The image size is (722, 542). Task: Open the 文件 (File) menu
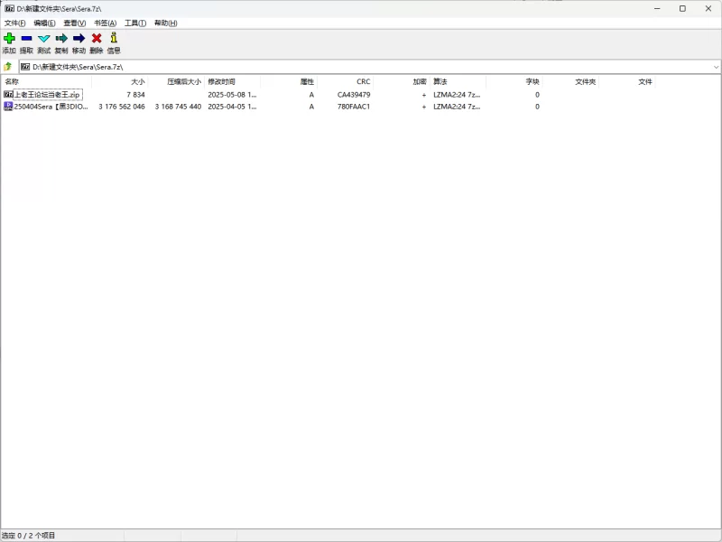(14, 23)
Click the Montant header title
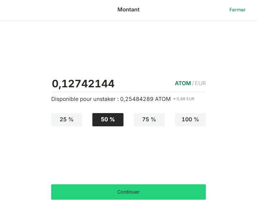Screen dimensions: 257x214 129,10
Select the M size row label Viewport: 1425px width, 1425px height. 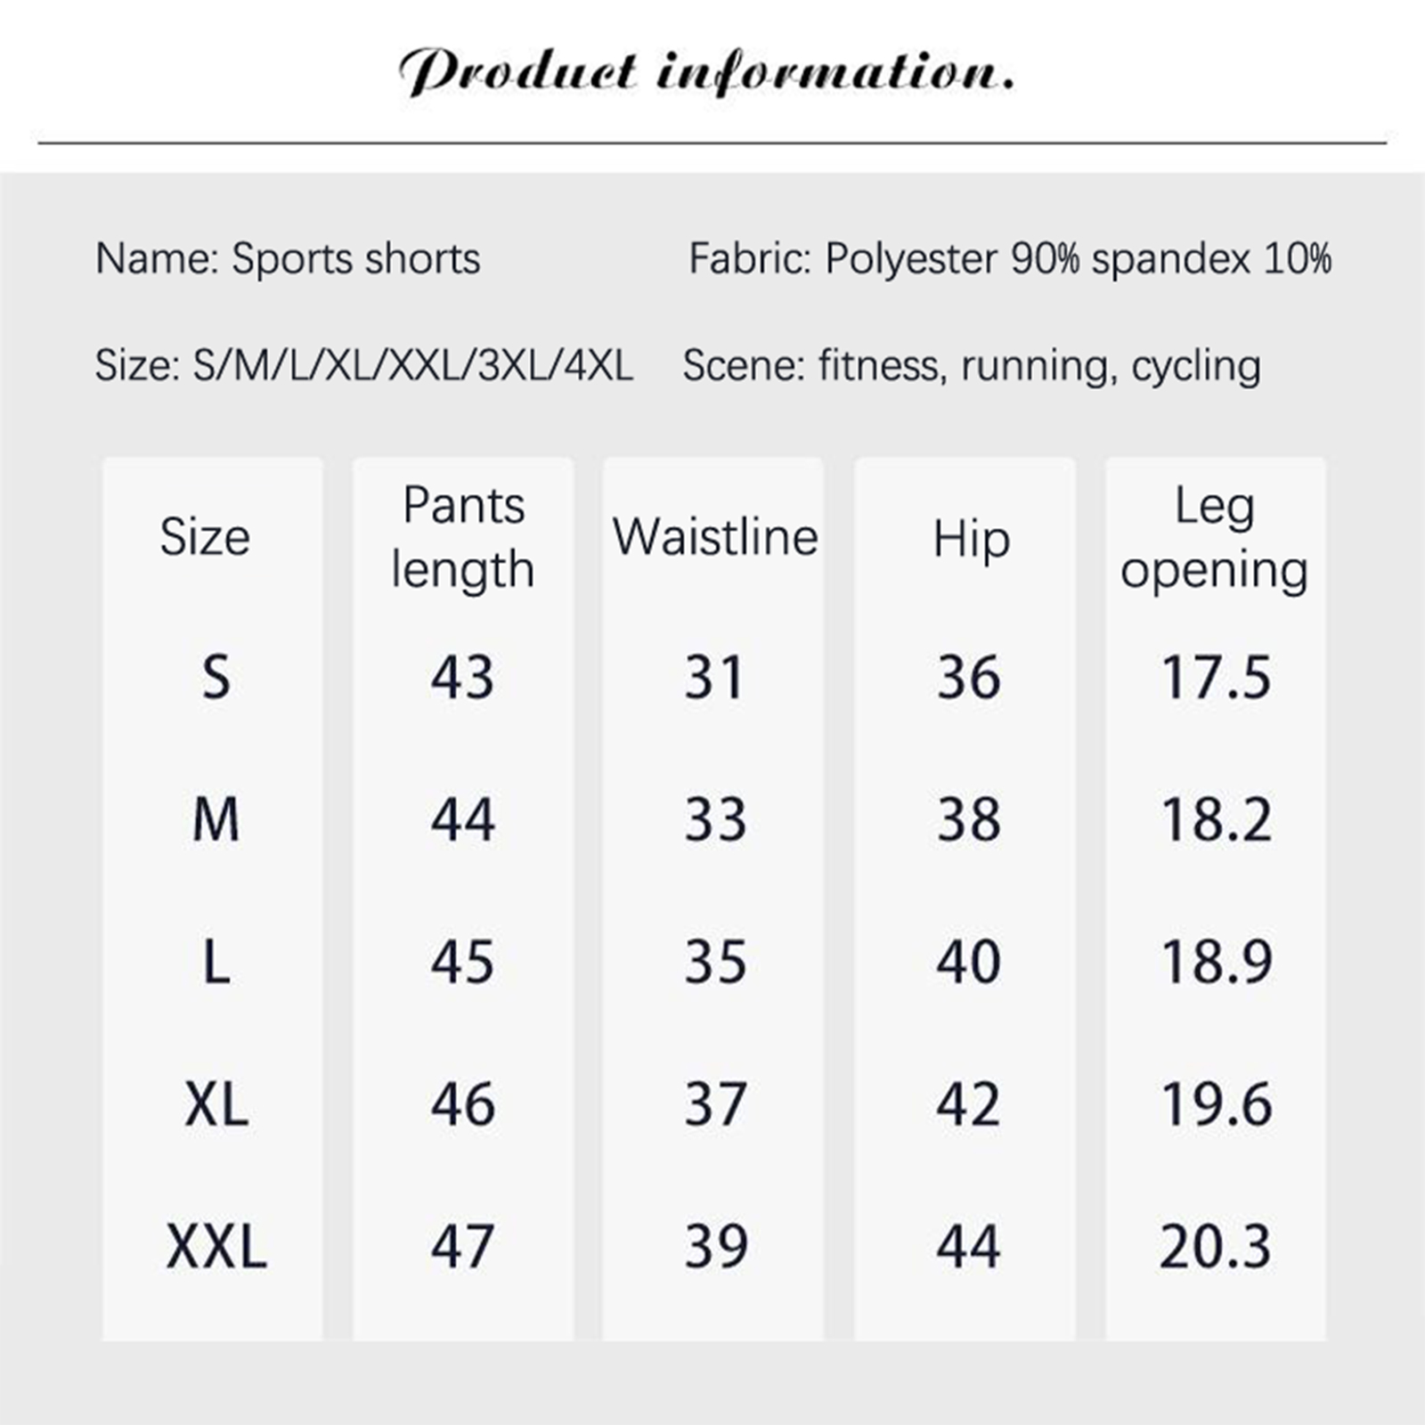pos(216,819)
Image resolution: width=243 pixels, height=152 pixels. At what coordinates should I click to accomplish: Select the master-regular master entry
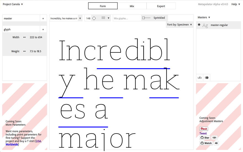pyautogui.click(x=219, y=25)
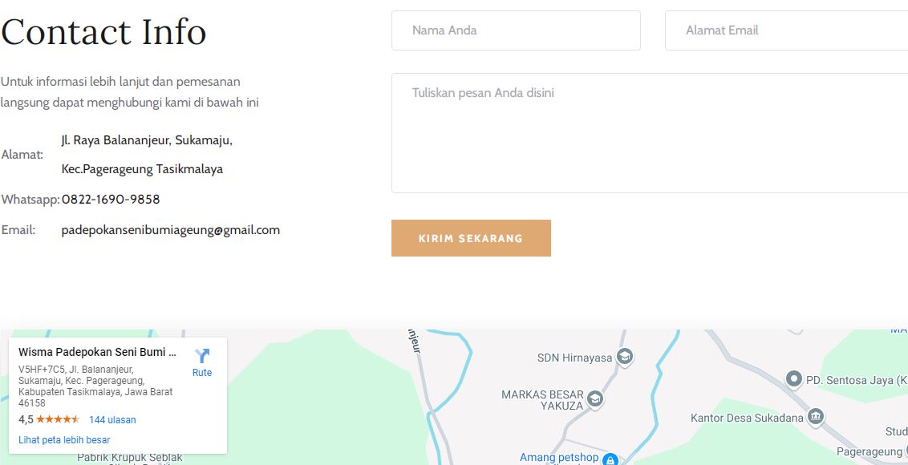This screenshot has width=908, height=465.
Task: Click the Wisma Padepokan Seni Bumi title
Action: tap(97, 352)
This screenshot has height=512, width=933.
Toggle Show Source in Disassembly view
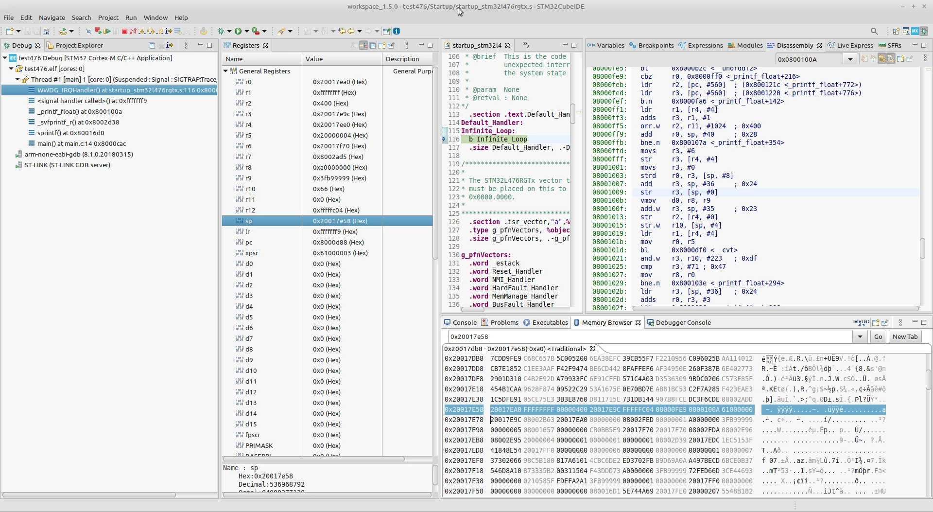tap(891, 59)
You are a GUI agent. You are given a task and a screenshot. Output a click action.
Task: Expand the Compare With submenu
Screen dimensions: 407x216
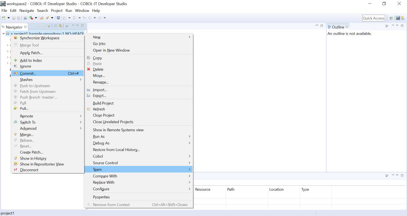189,176
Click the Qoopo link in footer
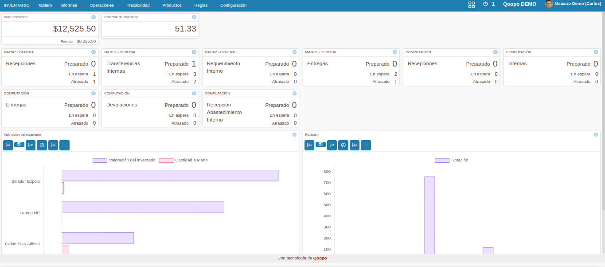605x267 pixels. point(320,258)
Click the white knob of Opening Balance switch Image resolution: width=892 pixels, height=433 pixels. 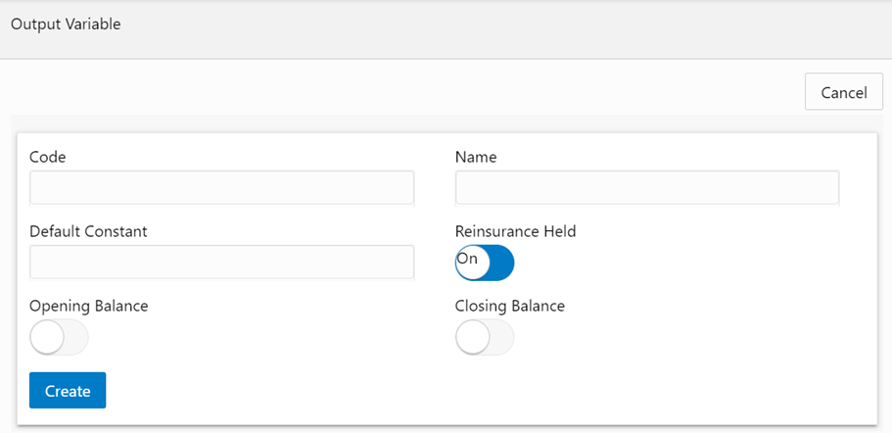coord(46,338)
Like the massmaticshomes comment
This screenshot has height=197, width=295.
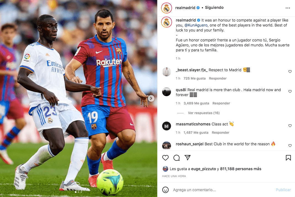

•••

Nothing but the lines from the one holding "Like the massmaticshomes comment" through the final line of the entries should be retyped, exactly as they stand and without pictures.

Like the massmaticshomes comment
This screenshot has height=197, width=295.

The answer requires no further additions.